The store front of Whitehorse Osteopathy just off Fourth Avenue on April 30. Tana Shepherd, an osteopath at the practice, is seeking a seat on the Business Advisory Council along with other health-care practitioners to have her profession better represented during the COVID-19 shutdown. (Crystal Schick/Yukon News)

Health-care practitioner group wants a seat on Business Advisory Council

Group’s chair says representation lacking

A group of health-care practitioners, who was ordered to temporarily close due to the pandemic, are seeking a seat on the Business Advisory Council in order to be better represented.

Tana Shepherd, an osteopathic manual practitioner in Whitehorse and chair of Yukon Allied Healthcare Practitioners, spoke with the News on April 30 about the group’s concerns.

The group is comprised of massage therapists, naturopathic doctors, osteopaths, somatic therapists, acupuncturists, chiropractors, athletic therapists, and physiotherapists.

The concerns stem from an order that came into effect on March 25 that forced all “personal service establishments” in the Yukon to close as a result of the COVID-19 pandemic. Shepherd’s practice at Whitehorse Osteopathy was affected.

“It’s just that the nature of our practices doesn’t allow for the physical distancing required,” she said.

She feels that public health services such as hers may have been improperly categorized as a personal service, adding it stems from a misunderstanding of the critical nature of her services for mental, emotional and physical health.

The territory established the Business Advisory Council in March to help represent the needs to of the business community and address the pandemic from an economic perspective.

She explained that as a lot of practitioners like her are not part of a regulative body in the Yukon, the group contacted the chair of the council on April 10, requesting a seat at the table.

They voiced their concerns, and Shepherd has a meeting with Economic Development Minister Ranj Pillai’s office on May 1 to go over these concerns.

She said the closure order has left a gap in critical health care.

“What we would like is a seat at the table that accurately represents the nature of our professions,” Shepherd said.

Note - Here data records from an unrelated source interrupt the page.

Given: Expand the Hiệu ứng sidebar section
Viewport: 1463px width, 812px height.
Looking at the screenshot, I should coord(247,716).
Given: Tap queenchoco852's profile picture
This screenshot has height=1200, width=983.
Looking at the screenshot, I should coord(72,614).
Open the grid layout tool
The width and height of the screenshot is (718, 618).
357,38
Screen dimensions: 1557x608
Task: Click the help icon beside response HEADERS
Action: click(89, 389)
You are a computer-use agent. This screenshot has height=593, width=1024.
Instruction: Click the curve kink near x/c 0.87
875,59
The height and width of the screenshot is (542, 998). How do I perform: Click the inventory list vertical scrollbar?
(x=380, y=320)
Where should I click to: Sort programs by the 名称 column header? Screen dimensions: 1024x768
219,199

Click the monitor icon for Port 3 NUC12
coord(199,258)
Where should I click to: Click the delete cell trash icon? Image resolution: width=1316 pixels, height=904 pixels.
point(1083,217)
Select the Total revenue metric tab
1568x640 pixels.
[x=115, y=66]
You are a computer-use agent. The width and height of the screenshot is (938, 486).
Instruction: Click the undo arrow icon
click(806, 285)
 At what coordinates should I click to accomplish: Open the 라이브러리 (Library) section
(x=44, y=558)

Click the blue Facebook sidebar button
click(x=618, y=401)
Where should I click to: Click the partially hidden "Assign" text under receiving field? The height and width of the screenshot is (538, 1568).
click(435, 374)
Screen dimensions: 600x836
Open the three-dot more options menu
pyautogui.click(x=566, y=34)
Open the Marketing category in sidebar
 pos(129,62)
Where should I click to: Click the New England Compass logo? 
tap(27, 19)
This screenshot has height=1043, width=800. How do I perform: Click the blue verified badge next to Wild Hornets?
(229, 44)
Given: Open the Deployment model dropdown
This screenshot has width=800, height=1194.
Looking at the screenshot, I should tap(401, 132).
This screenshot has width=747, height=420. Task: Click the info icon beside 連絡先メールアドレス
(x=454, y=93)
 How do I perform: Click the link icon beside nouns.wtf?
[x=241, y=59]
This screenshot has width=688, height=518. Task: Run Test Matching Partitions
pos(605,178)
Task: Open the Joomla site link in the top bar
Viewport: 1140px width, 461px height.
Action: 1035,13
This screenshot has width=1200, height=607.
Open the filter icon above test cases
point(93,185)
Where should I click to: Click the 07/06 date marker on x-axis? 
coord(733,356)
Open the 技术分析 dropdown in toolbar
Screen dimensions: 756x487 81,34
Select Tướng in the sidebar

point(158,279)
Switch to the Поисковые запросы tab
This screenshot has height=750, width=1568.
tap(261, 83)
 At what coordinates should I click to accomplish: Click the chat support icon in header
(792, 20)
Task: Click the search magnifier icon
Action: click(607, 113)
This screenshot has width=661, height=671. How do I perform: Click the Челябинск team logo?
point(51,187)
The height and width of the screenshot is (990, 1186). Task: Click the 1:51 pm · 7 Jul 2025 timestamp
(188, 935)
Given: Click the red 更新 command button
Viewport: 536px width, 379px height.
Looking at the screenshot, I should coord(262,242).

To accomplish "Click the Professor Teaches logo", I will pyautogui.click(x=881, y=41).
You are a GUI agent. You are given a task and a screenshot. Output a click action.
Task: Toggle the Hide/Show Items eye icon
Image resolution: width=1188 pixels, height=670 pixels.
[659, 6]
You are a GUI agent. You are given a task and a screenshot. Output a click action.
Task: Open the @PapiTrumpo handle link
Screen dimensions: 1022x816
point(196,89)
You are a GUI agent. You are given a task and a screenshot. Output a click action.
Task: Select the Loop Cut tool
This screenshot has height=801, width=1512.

She said there already is a personal services representative, but this does not properly represent their interests. She explained businesses like hers do not have the same interests as a tattoo parlour or a nail salon, which is what they are compared to.

“We are health care, we are not a personal service,” Shepherd said.

The group has been in touch with the government and learned that chiropractors and physiotherapists are allowed to stay open, but only to provide emergency care.

Shepherd said this creates more confusion, as the criteria around what qualifies as urgent care is unclear and it is also unclear what criteria a practitioner must meet to provide urgent care. She said she is unaware of what the physical distancing and sanitization protocols are for physiotherapists and chiropractors to follow when providing urgent care.

She said this confusion stems from the miscategorization of the group’s members and is all the more reason to be represented directly.

Shepherd said the group is not advocating for a return to practice as usual and the group understands that is not in the best interest of public heath. Shepherd does argue there needs to be practice-specific guidelines in place to protect practitioners and patients for when they can reopen.

While her office is closed, she has been meeting with patients through Yukon Telehealth. She said this can only go so far as it is difficult to care for someone without being present in the same room to do a proper exam.

Caring for patients in this way brings challenges. She cannot treat anyone she has no experience with, as it would be difficult to narrow down medical issues. Her conversations with patients centre on pain, the location and she provides suggested treatments. She said she has no choice but to rely on the subjective statements of the patients rather than her educated observations.

She explained that pain resulting from recent or long-term injuries doesn’t stop during a pandemic.

“Chronic care doesn’t go away,” Shepherd said.